Rule 11: If you have failed to follow rules 1 to 10, your captain will initiate Operation Clean Flush.

Rule 12: After the trash-haul robots have been repurposed to forcefully inject a mould antidote that will result in the most painful 48 hours of one’s life, affected crew members will be locked in their cabins until they exhibit a tolerance for facts, such as that dark-matter harvesting is illegal because it will lead to the collapse of the Universe.

Rule 13: Despite our best efforts, we still have not been able to locate Ensign Able and several of his acolytes. They may be hiding in the vents. Therefore, if you pass a ventilation duct and hear a haunting melody praising the deliciousness of dark matter, with distant voices joining in from other distant places in the bowels of the ship, do not listen. Find your ear-mutes and engage them immediately, then report your location to your Captain — and if the voices invite you into the ventilation system for a poetry slam with other ‘open minded’ types, back away slowly from the airduct.

Clean space, ship and mind,

Captain LaMontagne

The story behind the story

Aimee Picchi reveals the inspiration behind Emergency housekeeping rules for the SS Heart of the Sun.

This story came about at a particular moment in history — after the 2016 US presidential election, I had travelled to Washington DC with family and friends for the Women’s March in January 2017. It was an incredibly powerful event. Funny, moving and inspiring — but with an underlying anxiety that the darkness was only going to deepen.

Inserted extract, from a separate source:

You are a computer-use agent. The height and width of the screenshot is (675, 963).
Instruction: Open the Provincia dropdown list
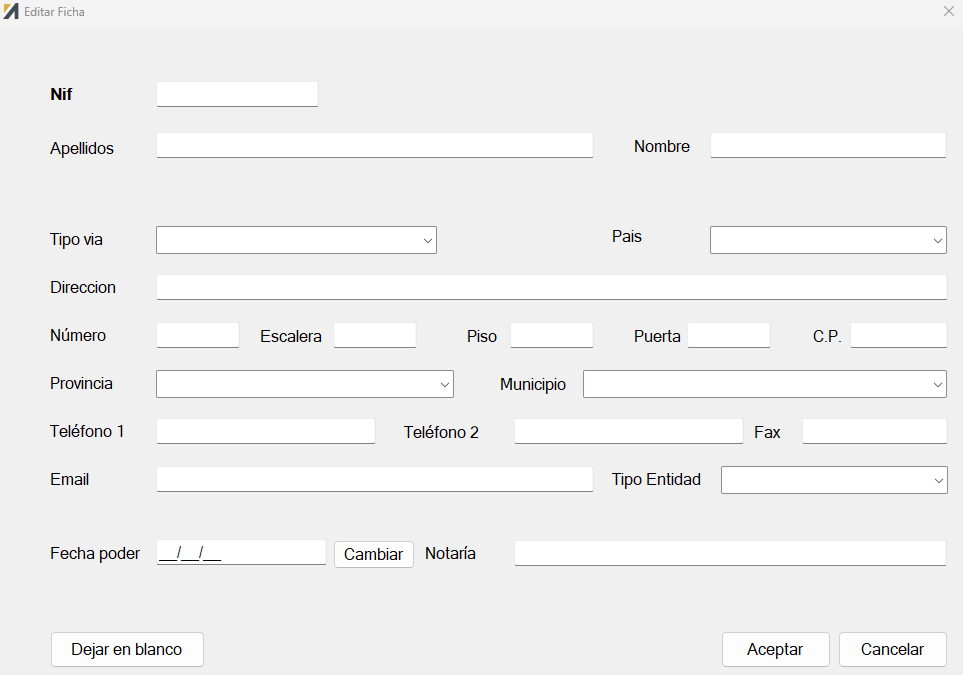305,384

That weekend of the Women’s March, I took part in a flash writing contest in which you could pick a title from a huge assortment that had been provided by other writers. This one caught my eye because it suggested the idea of trying vainly to keep order when things around you are going very, very wrong.

The problem of ‘fake news’ has only grown since then, of course. And for a while, I hoped that the plague of misleading information would disappear after the 2020 election (ha). But the pandemic has only provided a more fertile ground for conspiracy theories and misinformation. For some people, the lure of tentacline mould-brain may be simply more appealing than facts.